____ Document text

Real-time materialized view - Hologres - Alibaba Cloud Documentation Center

Background information

You do not need to manually refresh materialized views in Hologres. When data is written to the base table, the data is aggregated to materialized views in real time and can immediately be queried by using the materialized views.

The table that is written in real time is called a base table. Users perform INSERT, UPDATE, and DELETE operations on the base table. Materialized views are defined based on aggregation rules. When the base table is modified, the changes are synchronized to the materialized views in real time. Only INSERT operation-related changes can be synchronized.

Limits

To use materialized views, do not perform DELETE or UPDATE operations on a base table. You need to set the appendonly property for the base table. This way, if you perform DELETE or UPDATE operations on the base table, the error Table XXX is append-only is returned. If you use Flink to write data to the base table in real time, you must set the mutateType parameter to InsertOrIgnore.
You cannot create materialized views for an existing table. You need to define materialized views for a table when you create the table.
You can create materialized views only for a single table. Materialized views do not support common table expressions (CTEs), multi-table JOIN operations, subqueries, or WHERE, ORDER BY, LIMIT, and HAVING clauses.
The GROUP BY key and value of a materialized view cannot be expressions. For example, SUM(CASE WHEN COND THEN A ELSE B END), SUM(col1 + col2), and GROUP BY date_trunc('hour', ts) cannot be used as the GROUP BY key or value of a materialized view.
You can create a maximum of 10 materialized views for each base table. More materialized views consume more resources.
If you create a materialized view for a partitioned table, the GROUP BY key of the materialized view must contain the partition key column of the partitioned table. You can create a materialized view only for a parent partitioned table, not child partitioned tables.
If you create a materialized view for a partitioned table, you cannot execute the ATTACH PARTITION statement to attach a partition to the parent partitioned table. However, you can execute the CREATE TABLE PARTITION OF statement to create a partition.
After you create materialized views for a base table, you cannot execute the DROP COLUMN statement to delete columns from the base table.
The underlying data of a materialized view has the same time to live (TTL) as the base table for which the materialized view is created. Do not manually set a TTL for the materialized view. Otherwise, the data in the materialized view may become inconsistent with that in the base table.

________
____ Excerpted records

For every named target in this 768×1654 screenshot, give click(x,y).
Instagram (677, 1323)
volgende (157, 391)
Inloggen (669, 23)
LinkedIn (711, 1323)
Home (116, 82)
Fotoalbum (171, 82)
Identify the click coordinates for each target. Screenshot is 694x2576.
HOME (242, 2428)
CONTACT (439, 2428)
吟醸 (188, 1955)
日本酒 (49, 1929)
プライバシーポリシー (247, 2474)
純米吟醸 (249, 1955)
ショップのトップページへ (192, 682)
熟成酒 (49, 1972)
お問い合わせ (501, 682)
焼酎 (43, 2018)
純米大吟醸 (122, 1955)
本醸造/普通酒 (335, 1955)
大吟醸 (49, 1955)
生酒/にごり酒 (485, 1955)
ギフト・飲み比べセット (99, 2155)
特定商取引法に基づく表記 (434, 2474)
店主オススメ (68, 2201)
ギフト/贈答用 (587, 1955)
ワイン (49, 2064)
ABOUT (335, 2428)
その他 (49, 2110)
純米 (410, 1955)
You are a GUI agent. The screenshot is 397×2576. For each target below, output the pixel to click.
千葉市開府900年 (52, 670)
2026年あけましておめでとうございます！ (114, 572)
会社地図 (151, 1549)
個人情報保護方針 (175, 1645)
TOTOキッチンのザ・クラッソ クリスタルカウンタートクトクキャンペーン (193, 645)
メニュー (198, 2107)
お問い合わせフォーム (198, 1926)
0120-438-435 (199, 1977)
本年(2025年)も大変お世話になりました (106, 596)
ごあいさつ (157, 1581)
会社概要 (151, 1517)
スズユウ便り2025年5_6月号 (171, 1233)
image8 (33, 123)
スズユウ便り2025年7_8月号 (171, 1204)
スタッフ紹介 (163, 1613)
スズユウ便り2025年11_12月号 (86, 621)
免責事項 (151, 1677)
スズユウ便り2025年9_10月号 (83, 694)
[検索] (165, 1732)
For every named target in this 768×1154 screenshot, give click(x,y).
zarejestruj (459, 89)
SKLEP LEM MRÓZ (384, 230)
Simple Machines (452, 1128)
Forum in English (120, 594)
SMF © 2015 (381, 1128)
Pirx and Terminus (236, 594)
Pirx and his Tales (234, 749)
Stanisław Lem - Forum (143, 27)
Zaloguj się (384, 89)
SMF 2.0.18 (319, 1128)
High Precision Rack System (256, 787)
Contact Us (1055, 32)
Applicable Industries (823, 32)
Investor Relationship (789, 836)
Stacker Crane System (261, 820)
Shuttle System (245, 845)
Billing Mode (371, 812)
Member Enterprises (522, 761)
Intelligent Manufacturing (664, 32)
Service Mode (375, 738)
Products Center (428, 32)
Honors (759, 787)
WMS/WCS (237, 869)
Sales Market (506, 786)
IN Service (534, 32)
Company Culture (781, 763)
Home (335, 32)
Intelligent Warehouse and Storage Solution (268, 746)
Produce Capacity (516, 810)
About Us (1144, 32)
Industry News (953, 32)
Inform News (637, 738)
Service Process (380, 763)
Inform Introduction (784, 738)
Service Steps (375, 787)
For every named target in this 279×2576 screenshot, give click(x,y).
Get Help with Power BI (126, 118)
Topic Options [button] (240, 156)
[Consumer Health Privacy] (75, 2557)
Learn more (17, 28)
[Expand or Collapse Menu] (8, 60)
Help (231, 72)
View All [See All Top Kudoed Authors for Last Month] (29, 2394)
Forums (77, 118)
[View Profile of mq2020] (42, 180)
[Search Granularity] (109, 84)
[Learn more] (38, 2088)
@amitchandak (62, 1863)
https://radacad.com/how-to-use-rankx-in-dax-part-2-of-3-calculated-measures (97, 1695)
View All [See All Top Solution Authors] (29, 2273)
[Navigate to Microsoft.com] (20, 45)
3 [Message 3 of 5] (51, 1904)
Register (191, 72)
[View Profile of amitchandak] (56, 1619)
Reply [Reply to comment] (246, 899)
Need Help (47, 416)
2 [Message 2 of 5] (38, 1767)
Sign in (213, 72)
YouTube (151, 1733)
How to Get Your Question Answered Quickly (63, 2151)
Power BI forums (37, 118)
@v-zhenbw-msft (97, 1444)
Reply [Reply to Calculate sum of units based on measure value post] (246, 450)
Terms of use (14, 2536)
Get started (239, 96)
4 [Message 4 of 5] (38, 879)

________

Direction 1:
Answer these questions using the text on Hologres materialized views:
(a) What is the maximum number of materialized views allowed for each base table?
(b) Changes from which operation on the base table can be synchronized to materialized views?
(c) When Flink writes data to the base table in real time, what value must the mutateType parameter have?
Direction 2:
Proceed with the text on Hologres materialized views, picking up after its final sentence.
The rows stand apart from the text on Hologres materialized views.

Task answer 1:
(a) 10
(b) INSERT
(c) InsertOrIgnore

Task answer 2:
Supported aggregate functions

Materialized views support the following aggregate functions:

SUM
COUNT
AVG
MIN
MAX
RB_BUILD_CARDINALITY_AGG: Only the BIGINT data type is supported. In addition, you must create the RoaringBitmap extension.

Sample SQL statements

Create a materialized view

BEGIN;
CREATE TABLE base_sales(
  day text not null,
  hour int ,
  ts timestamptz,
  amount float,
  pk text not null primary key
);
CALL SET_TABLE_PROPERTY('base_sales', 'mutate_type', 'appendonly');

-- After the materialized view is deleted, you can execute the following statement to cancel the appendonly property for the base table:
--CALL SET_TABLE_PROPERTY('base_sales', 'mutate_type', 'none');

CREATE MATERIALIZED VIEW mv_sales AS
  SELECT
    day,
    hour,
    avg(amount) AS amount_avg
  FROM base_sales
  GROUP BY day, hour;

COMMIT;

insert into base_sales values(to_char(now(),'YYYYMMDD'),'12',now(),100,'pk1');
insert into base_sales values(to_char(now(),'YYYYMMDD'),'12',now(),200,'pk2');
insert into base_sales values(to_char(now(),'YYYYMMDD'),'12',now(),300,'pk3');

Create a materialized view for a partitioned table

BEGIN;
CREATE TABLE base_sales_p(
  day text not null,
  hour int,
  ts timestamptz,
  amount float,
  pk text not null,
  primary key (day, pk)
) partition by list(day);
CALL SET_TABLE_PROPERTY('base_sales_p', 'mutate_type', 'appendonly');

-- day is a partition key column. It must be included in the condition of the GROUP BY clause of the materialized view.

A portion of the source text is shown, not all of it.